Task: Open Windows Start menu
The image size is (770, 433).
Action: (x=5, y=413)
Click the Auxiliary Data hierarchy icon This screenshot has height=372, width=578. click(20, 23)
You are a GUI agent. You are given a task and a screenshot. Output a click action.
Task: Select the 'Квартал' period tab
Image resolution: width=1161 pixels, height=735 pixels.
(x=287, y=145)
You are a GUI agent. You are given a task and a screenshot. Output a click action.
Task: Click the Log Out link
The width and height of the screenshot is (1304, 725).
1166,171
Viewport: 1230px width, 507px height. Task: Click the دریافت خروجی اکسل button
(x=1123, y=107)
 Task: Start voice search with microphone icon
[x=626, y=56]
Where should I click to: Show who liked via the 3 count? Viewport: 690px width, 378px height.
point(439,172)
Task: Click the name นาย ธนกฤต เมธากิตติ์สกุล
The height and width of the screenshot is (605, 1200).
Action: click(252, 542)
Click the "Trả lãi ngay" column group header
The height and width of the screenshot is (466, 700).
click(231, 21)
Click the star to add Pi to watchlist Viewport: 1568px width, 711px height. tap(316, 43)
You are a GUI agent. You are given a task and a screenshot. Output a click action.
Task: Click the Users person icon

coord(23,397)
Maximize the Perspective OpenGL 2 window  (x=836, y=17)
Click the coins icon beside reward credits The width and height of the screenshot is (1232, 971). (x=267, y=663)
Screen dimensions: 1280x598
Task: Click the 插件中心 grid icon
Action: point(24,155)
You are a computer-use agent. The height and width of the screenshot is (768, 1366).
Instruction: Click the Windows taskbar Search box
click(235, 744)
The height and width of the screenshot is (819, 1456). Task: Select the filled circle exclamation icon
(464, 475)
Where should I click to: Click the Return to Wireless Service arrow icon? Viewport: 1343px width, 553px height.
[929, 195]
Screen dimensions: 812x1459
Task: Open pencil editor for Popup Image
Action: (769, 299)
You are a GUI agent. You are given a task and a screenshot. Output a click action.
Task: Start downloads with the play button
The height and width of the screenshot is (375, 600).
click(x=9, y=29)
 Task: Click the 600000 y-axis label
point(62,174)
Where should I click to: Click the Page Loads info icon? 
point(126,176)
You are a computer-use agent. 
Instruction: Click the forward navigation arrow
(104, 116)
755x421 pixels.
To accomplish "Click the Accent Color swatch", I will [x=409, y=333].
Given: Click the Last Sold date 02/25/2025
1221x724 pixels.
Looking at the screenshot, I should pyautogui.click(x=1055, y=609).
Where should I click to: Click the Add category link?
----------------------------------------
• What needs to be done: Where a line above includes "computer", copy that line.

• Answer section:
You are a computer-use agent. The height and width of the screenshot is (768, 1366).
You are a computer-use agent. 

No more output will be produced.